La mort, pour Reiner et pour son scénariste Justin Zackham (qui a écrit son script en deux semaines, un exploit que nous lui conseillons de ne pas réitérer si c’est pour faire ça) est avant tout affaire de pognon, devant comme derrière la caméra. Parce que les joyeuses pérégrinations de nos héros n’auraient évidemment pas pu avoir lieu si l’un des deux n’était pas un multimillionnaire – et parce que le film tient avant tout sur la performance, impeccable mais parfaitement prévisible, des deux Morgan Freeman et Jack Nicholson. Douter de soi ? Avoir peur ? Pourquoi donc ? Le bonheur, nous dit Reiner, c’est simple comme un coup de carte bleue. À quoi bon creuser ses personnages ? À quoi bon s’interroger réellement sur leur rapport à leur prochaine disparition ? Mourir riche, finalement, c’est comme vivre riche : on fait tout ce que l’on veut, sans rendre de comptes à personne. Et certainement, filmer riche, c’est manifestement mourir artistiquement, monsieur Reiner : votre dernier film n’est rien de plus qu’un catalogue complaisant d’anecdotes obscènes dans leur moralité, qui nient toute forme de récit autre qu’une accumulation de morceaux de bravoure pour deux stars éminemment bankable.

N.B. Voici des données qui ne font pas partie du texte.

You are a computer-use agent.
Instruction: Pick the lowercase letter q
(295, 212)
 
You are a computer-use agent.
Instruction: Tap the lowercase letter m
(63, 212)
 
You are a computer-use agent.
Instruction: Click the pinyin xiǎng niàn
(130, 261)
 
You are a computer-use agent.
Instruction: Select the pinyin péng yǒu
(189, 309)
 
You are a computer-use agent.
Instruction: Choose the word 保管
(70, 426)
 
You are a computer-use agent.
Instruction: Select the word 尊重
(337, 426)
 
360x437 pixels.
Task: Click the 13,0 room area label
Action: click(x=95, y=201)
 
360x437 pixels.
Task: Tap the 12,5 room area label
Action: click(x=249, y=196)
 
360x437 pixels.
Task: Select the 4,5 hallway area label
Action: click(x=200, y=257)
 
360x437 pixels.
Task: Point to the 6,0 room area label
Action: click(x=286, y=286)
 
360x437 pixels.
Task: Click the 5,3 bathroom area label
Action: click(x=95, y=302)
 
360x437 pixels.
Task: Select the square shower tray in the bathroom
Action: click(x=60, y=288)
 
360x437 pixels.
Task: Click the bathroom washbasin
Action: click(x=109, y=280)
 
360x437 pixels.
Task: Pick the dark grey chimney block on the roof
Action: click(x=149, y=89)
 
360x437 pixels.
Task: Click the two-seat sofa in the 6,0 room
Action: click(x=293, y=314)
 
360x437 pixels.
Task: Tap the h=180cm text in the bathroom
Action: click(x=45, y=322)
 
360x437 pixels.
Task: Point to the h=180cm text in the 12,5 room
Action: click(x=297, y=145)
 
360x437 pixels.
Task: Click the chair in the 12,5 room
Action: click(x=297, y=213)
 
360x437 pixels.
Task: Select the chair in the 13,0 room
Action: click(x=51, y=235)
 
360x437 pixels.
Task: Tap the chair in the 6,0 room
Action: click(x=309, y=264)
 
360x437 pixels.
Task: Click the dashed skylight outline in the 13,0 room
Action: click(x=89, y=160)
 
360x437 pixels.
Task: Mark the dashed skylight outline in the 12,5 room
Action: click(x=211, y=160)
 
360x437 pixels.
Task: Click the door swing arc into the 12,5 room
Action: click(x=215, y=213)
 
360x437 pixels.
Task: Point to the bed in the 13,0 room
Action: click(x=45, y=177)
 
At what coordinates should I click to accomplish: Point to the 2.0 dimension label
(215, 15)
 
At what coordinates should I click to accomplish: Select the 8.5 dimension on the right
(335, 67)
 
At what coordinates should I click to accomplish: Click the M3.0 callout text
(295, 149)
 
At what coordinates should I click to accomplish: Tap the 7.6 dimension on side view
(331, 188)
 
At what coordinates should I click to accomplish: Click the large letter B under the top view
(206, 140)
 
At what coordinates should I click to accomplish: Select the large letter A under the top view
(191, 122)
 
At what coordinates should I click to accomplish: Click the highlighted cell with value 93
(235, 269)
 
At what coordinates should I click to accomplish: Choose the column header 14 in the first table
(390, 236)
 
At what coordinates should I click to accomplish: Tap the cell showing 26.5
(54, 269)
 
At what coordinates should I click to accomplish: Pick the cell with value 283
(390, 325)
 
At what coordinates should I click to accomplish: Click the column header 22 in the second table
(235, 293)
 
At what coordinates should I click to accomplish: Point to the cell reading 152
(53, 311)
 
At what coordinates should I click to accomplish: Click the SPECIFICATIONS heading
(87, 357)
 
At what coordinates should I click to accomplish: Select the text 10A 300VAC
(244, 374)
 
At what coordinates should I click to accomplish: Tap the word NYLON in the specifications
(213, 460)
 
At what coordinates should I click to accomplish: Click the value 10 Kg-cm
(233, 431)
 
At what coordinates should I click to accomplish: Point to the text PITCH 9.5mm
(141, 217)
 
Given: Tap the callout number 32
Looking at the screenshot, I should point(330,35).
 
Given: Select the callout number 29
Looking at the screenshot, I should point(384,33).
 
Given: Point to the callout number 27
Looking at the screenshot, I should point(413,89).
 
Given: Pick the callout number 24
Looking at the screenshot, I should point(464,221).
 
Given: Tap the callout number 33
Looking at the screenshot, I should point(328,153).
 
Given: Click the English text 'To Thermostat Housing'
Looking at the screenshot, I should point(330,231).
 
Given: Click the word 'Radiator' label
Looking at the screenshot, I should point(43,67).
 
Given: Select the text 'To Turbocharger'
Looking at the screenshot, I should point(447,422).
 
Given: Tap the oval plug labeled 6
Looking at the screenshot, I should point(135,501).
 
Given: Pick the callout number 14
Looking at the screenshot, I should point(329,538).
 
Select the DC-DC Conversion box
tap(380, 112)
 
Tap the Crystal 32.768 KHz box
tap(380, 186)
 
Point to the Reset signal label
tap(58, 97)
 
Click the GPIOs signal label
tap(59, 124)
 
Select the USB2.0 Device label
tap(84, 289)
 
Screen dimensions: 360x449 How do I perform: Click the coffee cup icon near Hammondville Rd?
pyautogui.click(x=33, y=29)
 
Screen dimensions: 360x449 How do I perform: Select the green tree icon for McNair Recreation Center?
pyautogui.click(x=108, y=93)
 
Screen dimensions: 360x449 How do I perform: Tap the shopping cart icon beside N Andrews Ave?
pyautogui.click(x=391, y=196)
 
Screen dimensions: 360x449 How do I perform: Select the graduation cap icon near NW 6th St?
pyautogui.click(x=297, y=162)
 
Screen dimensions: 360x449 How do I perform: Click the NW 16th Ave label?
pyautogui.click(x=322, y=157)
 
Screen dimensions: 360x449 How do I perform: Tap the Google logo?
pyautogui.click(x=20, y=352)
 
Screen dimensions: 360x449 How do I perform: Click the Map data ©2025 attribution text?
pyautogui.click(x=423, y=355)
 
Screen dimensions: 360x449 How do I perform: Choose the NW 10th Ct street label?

Isabel Coixet, dans son bien plus discret, fin, subtil et touchant Ma vie sans moi, filmait une Sarah Polley perdue devant l’annonce de sa mort prochaine, et qui décidait, sans parler de son état à ses proches, de se faire sa propre « liste avant de casser sa pipe » (ainsi que pourrait se traduire le titre original du film de Reiner, The Bucket List). Et le film de Coixet, avec pudeur, de citer un autre récit, littéraire celui-là, à la thématique proche dans son film, Qui va là ? de John Berger. Combien on regrette la délicatesse et la fragilité de ces deux œuvres à la vision de cette obscénité qu’est Sans plus attendre – car, sous couvert de morale sauve et de film ultrafriqué, le film de Reiner est bien plus misérabiliste que celui de Coixet. Chambers et Cole ne profitent pas une dernière fois de la vie, ils sont les icônes d’une civilisation sans courage qui choisit la fuite en avant, loin des responsabilités. L’impensable dignité des personnages de Sarah Polley et de l’héroïne de Qui va là ? enterre définitivement les exubérants cabotinages de Freeman et Nicholson ; l’humilité et la sensibilité de Coixet renvoie Reiner au rang de faiseur sans âme – ce qui attristera tous les amoureux de The Princess Bride.